The prosecutor was quoted as saying that the two persons “had consumed alcoholic drinks for the third time” and that officials were “in the process of making the necessary arrangements for the implementation of the execution order,’ according to Human Rights Watch.

“Sentencing Iranians to death for consuming alcohol is a scary signal of how little Iran’s judges value Iranian lives and how casually they can make a decision to end them,” the group’s Middle East director, Sarah Leath Whitson, said in a news release. “Iran’s courts apparently have nothing better to do than harass and even kill Iranians for engaging in dubious ‘crimes.’’
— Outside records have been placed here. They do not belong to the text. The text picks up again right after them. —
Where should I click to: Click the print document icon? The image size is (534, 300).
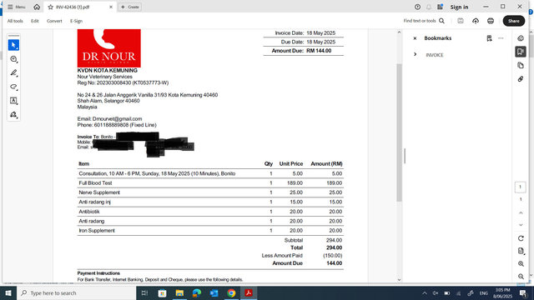[491, 21]
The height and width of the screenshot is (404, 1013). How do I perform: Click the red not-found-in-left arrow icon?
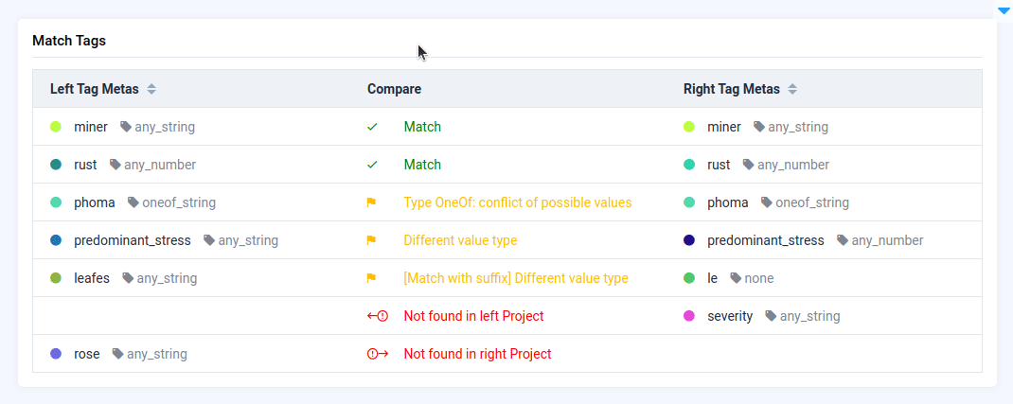(x=378, y=316)
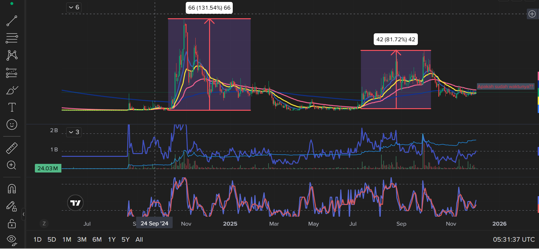This screenshot has height=249, width=539.
Task: Click the plus button at top-right of chart
Action: pos(532,14)
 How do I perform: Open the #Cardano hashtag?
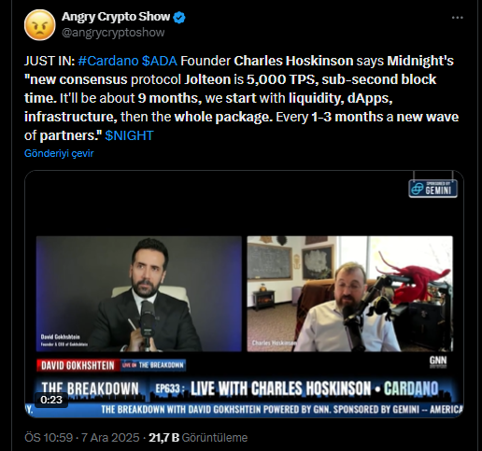coord(108,61)
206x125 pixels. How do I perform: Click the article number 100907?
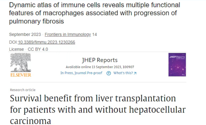128,67

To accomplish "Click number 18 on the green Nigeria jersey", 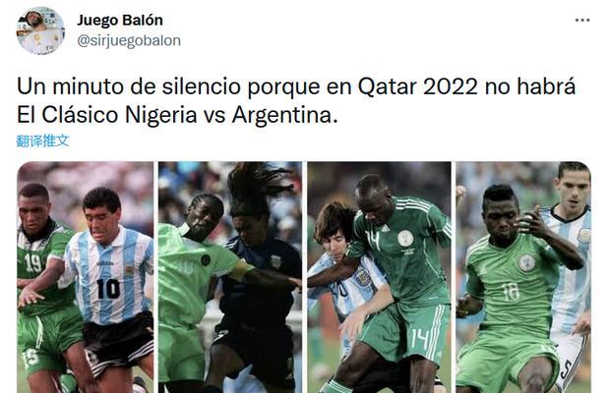I will pyautogui.click(x=511, y=291).
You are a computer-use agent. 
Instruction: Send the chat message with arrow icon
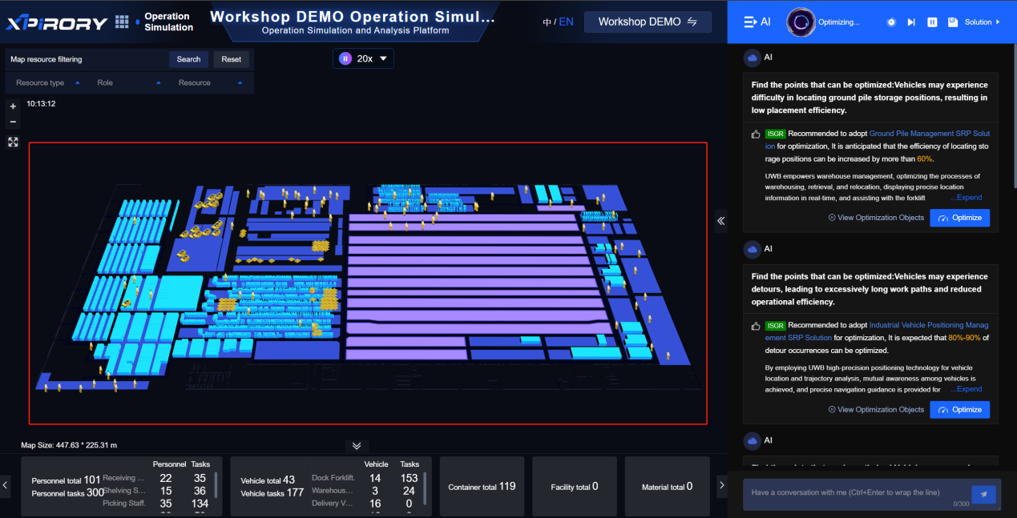983,494
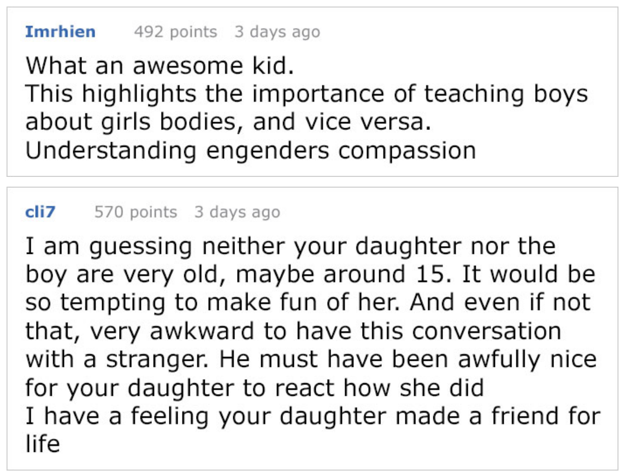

In the Islamic Republic, drinking alcohol is considered a hadd offense, or a crime against God, and receives specific punishment under Islamic law. Usually, a person caught drinking alcohol gets 80 lashes, according to Human Rights Watch. But an article in the Iranian penal code stipulates that persons will be sentenced to death on their third conviction.

If alcohol violators repent following conviction of the ‘crime’ based on their own confessions, a court is allowed to seek clemency from the nation’s supreme leader or his representatives. But if a conviction was based on witness testimony, clemency is not applicable.

Despite the prospect of severe punishment, alarmed Iranian officials warn that alcohol use is increasing.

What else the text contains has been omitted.